[Source records]

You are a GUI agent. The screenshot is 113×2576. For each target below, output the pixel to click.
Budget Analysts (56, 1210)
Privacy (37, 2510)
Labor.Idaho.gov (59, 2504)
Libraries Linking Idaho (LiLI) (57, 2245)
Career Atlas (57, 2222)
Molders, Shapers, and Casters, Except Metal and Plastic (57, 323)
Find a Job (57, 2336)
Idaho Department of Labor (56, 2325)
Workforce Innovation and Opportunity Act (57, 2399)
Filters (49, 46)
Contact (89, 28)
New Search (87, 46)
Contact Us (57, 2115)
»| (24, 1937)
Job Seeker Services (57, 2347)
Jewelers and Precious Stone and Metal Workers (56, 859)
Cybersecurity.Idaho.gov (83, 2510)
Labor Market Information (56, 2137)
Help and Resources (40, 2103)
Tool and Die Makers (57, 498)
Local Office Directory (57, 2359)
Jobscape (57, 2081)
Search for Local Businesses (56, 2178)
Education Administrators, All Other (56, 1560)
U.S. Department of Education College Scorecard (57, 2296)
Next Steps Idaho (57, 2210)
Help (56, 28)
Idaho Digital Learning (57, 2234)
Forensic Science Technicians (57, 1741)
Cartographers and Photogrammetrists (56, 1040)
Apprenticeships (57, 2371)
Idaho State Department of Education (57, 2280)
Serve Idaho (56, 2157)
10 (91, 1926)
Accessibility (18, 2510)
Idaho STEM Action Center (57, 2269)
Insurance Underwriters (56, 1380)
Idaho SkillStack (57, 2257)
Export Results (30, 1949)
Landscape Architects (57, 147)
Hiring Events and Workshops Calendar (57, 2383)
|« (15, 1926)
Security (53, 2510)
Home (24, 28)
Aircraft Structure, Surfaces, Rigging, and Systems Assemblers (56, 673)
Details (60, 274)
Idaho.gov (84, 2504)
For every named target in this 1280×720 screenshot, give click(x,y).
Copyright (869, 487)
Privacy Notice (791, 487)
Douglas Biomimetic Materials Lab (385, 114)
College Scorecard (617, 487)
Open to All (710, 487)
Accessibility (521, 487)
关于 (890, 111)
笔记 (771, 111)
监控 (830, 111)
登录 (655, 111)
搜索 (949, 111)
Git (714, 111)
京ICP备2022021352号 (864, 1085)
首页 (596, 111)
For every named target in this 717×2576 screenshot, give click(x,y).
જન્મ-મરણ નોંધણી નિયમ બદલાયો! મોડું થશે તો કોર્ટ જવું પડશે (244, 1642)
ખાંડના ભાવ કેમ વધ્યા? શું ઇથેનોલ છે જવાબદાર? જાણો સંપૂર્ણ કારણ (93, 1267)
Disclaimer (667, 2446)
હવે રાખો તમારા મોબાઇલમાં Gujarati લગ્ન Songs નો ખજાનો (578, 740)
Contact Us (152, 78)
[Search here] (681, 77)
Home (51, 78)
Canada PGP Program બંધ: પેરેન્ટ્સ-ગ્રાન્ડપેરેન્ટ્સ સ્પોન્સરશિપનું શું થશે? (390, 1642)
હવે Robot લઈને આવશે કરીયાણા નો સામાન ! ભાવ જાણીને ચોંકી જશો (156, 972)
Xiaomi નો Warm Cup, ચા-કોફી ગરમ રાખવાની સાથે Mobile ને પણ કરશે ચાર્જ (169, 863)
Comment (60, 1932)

WHAT TO DO: Look at the entries above. Say how many lines have the word "target", and give only the number.

WORKED SOLUTION: 3